**Task brief**
A verbatim copy of the records is required, with all pictures left out.
::::::::::
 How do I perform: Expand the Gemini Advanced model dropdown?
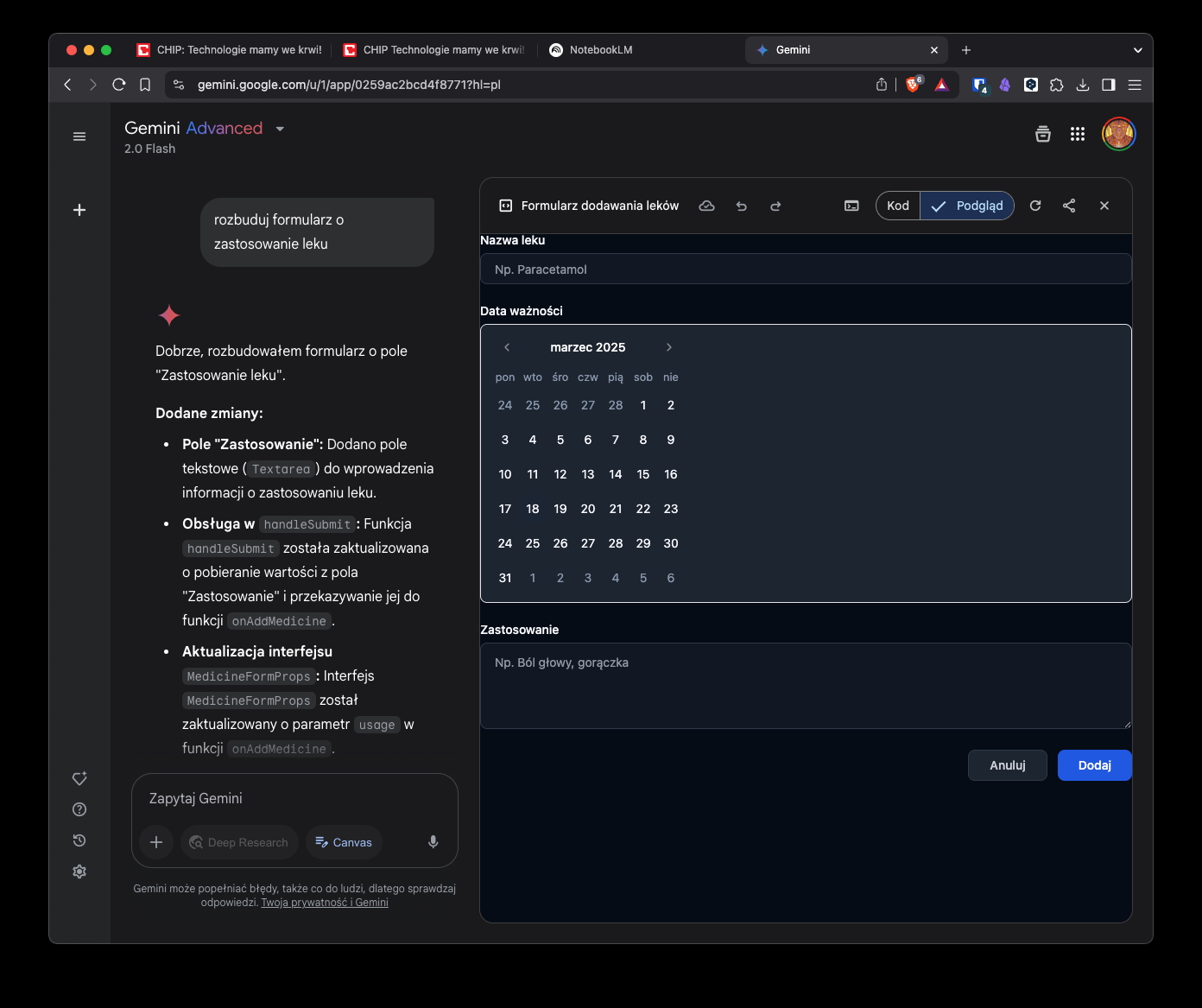[280, 129]
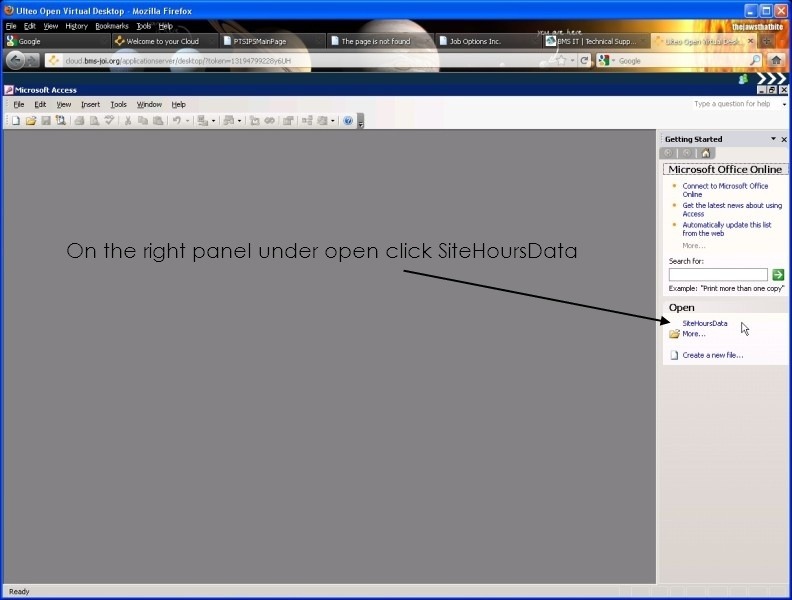Open SiteHoursData under Open
The height and width of the screenshot is (600, 792).
(704, 323)
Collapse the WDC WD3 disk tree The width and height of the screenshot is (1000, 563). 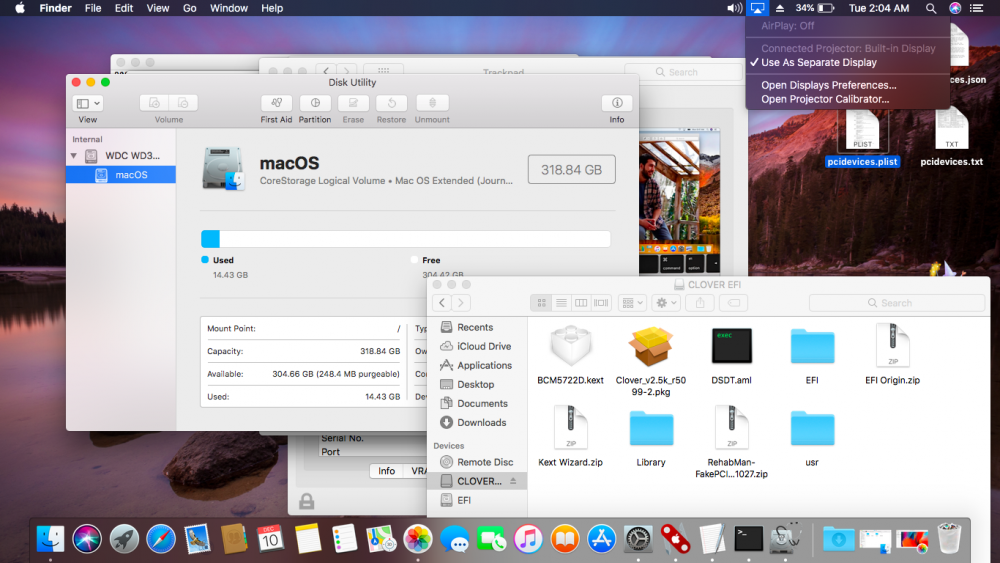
::::::::::
**Your solution**
 How do I perform: Expand the Gemini Advanced model dropdown?
[280, 129]
Open SiteHoursData under Open
The height and width of the screenshot is (600, 792).
(704, 323)
Collapse the WDC WD3 disk tree The width and height of the screenshot is (1000, 563). 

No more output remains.